[[ DATA RECORDS open ]]

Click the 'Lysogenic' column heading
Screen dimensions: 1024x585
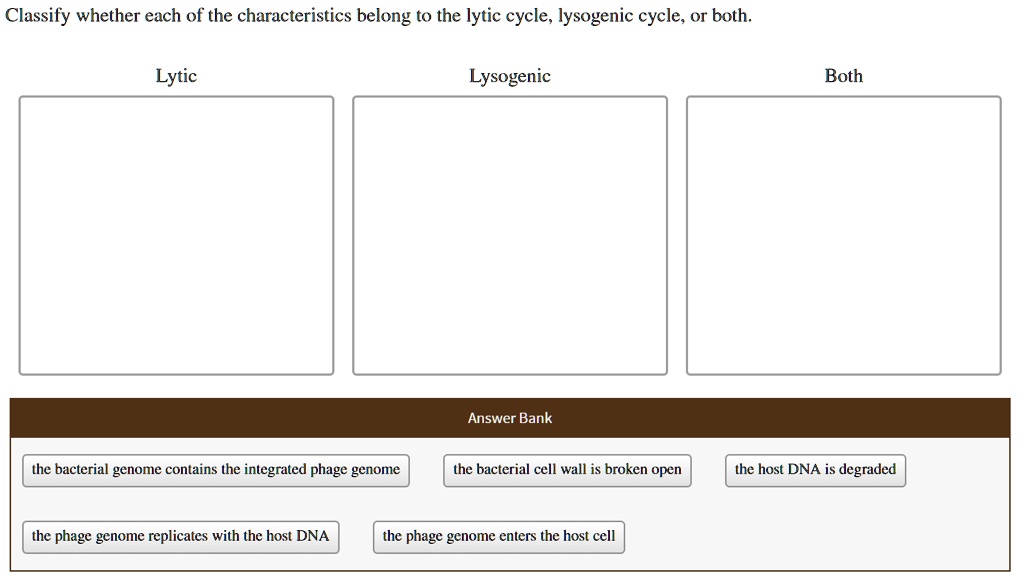pyautogui.click(x=509, y=75)
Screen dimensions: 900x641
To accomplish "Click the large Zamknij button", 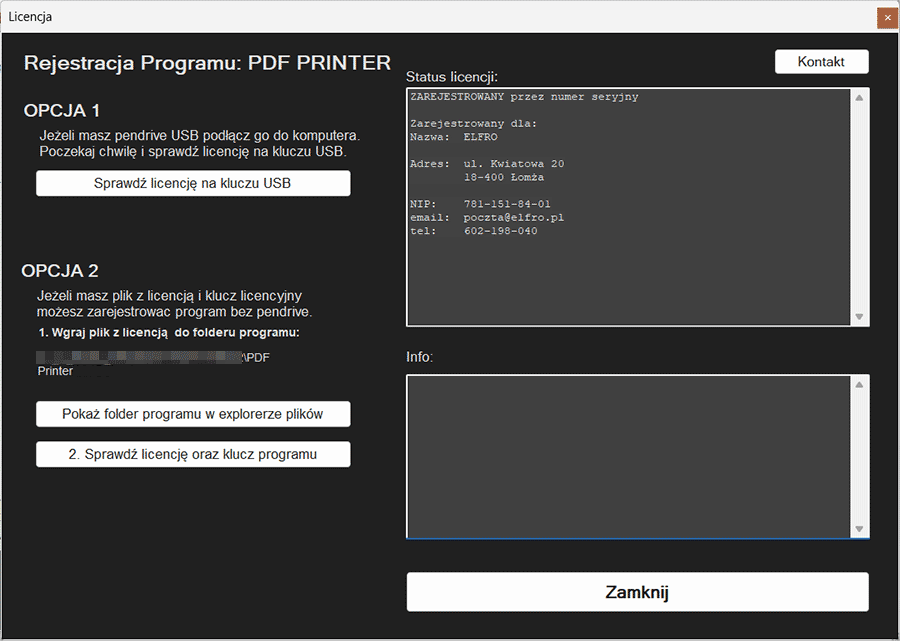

[[ DATA RECORDS closed ]]

• _AIM OF THE TASK_: The answer must restate every entry word for word, with the pictures left out.

• _ANSWER TO THE PROBLEM_:
Click the 'Lysogenic' column heading
Screen dimensions: 1024x585
pyautogui.click(x=509, y=75)
Screen dimensions: 900x641
To accomplish "Click the large Zamknij button", 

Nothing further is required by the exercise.